### RECORDS FOR THE TASK:
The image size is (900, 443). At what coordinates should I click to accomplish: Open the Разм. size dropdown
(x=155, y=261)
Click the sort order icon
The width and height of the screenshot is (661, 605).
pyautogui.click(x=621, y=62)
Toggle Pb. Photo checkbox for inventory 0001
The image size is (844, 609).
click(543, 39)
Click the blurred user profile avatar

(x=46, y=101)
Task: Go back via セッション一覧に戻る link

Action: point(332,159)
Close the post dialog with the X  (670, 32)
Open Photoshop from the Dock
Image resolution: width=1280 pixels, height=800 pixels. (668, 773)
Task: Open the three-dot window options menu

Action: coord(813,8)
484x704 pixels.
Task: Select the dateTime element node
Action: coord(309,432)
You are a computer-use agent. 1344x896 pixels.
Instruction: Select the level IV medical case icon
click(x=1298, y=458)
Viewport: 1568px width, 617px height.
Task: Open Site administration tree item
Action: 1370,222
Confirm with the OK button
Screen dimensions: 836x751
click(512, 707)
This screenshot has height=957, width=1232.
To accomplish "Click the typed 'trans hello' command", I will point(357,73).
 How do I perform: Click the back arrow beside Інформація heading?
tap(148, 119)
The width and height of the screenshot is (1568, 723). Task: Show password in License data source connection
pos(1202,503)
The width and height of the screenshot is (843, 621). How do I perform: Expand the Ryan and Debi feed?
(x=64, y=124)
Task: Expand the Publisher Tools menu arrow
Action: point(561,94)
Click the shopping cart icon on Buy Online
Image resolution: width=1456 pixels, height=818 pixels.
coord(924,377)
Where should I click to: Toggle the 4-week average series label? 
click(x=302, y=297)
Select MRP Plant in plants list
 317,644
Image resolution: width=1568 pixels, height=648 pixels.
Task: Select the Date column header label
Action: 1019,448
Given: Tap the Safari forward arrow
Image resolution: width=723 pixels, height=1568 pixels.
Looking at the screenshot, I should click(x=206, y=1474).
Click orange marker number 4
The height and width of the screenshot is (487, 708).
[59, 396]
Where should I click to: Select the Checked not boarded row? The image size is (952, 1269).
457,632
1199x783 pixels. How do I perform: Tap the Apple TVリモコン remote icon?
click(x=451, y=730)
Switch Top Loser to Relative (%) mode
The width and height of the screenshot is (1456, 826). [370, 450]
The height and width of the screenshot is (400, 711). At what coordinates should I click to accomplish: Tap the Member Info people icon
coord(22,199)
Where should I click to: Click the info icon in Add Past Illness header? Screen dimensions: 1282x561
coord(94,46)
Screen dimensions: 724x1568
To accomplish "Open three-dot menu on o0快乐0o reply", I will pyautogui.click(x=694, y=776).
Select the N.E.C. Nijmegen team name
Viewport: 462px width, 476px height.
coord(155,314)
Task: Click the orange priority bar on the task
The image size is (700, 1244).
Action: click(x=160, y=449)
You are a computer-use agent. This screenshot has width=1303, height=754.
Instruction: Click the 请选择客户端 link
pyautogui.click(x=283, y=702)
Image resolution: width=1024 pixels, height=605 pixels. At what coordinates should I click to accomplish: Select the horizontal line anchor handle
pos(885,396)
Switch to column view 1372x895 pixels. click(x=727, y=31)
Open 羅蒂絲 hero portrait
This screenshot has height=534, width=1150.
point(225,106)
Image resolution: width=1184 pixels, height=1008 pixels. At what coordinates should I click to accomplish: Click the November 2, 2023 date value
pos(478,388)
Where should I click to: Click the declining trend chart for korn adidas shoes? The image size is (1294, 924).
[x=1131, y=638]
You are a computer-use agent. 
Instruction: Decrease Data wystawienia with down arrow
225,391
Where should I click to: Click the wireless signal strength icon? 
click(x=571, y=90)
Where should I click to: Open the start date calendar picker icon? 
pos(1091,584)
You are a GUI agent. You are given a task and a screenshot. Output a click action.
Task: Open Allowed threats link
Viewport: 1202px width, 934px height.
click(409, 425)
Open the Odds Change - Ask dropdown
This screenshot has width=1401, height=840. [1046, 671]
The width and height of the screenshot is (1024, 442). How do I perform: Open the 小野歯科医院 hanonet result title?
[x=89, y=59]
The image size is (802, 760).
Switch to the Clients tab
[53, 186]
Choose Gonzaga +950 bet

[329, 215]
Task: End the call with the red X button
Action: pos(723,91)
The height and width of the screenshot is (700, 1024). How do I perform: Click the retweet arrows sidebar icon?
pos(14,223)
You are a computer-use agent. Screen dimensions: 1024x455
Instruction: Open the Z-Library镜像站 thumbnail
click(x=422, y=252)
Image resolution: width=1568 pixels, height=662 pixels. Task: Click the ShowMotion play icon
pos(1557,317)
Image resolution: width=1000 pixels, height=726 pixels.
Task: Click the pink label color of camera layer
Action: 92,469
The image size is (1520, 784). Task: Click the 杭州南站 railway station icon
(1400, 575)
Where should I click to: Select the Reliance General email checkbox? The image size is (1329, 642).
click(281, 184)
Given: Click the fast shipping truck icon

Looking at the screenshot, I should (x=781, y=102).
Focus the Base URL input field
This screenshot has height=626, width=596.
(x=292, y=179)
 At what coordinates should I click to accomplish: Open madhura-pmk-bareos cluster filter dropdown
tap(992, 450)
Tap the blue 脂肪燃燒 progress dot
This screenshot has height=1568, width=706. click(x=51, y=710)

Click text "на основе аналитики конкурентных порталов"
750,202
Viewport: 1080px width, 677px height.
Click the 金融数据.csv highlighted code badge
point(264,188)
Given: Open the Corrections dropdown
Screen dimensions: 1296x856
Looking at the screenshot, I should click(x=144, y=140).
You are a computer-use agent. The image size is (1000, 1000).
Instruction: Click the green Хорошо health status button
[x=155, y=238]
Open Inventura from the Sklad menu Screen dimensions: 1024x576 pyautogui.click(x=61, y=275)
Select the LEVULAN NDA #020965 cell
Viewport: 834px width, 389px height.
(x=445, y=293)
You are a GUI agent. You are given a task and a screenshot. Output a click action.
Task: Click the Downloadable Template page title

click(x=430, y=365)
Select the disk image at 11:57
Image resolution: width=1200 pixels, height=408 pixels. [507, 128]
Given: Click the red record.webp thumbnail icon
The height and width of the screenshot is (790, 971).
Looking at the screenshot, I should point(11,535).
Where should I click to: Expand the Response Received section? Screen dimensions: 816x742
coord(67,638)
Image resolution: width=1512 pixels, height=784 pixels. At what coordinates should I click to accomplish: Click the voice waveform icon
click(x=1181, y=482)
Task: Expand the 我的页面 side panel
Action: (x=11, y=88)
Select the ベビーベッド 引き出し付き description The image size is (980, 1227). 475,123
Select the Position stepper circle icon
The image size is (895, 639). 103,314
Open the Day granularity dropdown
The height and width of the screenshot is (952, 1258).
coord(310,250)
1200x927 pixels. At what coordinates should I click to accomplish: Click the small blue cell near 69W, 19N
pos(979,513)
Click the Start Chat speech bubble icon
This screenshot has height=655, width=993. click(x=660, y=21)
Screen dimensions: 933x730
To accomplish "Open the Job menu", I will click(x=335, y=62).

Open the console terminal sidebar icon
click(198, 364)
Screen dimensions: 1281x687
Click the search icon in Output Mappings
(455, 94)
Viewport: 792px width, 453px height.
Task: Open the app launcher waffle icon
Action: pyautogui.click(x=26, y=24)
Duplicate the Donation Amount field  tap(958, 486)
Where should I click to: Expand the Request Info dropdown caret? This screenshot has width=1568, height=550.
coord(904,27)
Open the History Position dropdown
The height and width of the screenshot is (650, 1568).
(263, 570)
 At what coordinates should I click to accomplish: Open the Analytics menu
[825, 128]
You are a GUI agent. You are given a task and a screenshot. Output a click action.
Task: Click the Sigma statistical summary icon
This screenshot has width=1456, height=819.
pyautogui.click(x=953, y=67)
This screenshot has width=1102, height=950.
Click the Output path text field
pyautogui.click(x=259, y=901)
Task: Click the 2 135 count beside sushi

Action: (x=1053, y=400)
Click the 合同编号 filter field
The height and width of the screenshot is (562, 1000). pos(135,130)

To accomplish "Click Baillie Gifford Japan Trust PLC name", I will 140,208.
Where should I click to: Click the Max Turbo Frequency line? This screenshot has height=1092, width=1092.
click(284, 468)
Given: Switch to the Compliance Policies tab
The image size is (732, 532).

### WORK INSTRUCTION:
Above are records; repeat only the lines starting at the line with "cluster filter dropdown" and ending at the line with "You are a computer-use agent. The", exactly as they appear, both included.

### TASK RESPONSE:
 At what coordinates should I click to accomplish: Open madhura-pmk-bareos cluster filter dropdown
tap(992, 450)
Tap the blue 脂肪燃燒 progress dot
This screenshot has height=1568, width=706. click(x=51, y=710)

Click text "на основе аналитики конкурентных порталов"
750,202
Viewport: 1080px width, 677px height.
Click the 金融数据.csv highlighted code badge
point(264,188)
Given: Open the Corrections dropdown
Screen dimensions: 1296x856
Looking at the screenshot, I should click(x=144, y=140).
You are a computer-use agent. The image size is (1000, 1000).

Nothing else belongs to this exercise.